> Exercise prompt
Give the count of lines in the records below that contain "computer", with no other words.

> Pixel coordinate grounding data
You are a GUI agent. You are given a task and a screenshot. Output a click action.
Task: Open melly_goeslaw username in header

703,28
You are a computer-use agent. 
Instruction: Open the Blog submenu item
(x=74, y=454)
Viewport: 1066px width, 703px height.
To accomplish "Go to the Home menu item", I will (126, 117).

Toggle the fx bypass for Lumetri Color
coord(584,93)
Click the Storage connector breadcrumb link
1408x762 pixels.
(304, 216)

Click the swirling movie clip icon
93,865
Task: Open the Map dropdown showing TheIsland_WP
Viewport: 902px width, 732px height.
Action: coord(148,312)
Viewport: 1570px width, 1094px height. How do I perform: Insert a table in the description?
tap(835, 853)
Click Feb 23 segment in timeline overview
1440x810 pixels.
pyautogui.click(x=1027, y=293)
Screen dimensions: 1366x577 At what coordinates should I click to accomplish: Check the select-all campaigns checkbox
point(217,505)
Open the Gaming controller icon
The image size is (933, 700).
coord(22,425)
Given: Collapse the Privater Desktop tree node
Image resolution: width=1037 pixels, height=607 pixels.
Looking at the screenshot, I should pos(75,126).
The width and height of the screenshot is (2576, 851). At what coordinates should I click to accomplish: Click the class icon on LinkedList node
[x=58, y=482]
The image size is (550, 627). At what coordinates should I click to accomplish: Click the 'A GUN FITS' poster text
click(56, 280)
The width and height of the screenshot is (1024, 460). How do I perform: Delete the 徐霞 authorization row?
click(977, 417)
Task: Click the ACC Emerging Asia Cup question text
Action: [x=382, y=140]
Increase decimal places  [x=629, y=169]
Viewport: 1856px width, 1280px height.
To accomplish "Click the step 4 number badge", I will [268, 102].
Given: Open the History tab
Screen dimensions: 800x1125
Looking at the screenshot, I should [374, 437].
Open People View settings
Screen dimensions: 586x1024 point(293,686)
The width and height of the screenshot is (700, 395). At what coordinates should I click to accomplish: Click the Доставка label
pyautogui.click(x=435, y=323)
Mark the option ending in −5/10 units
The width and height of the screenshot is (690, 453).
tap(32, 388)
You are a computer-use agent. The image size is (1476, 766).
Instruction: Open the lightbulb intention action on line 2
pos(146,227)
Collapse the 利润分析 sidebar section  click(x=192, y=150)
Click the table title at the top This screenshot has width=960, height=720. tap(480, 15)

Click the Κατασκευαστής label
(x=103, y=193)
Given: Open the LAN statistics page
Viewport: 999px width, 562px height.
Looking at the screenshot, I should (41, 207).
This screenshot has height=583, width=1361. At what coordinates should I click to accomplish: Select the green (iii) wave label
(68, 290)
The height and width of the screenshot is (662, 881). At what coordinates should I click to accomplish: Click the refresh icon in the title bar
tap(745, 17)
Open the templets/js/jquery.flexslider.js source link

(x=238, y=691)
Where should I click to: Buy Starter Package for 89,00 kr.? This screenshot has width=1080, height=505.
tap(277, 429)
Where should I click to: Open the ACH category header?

> Reply
2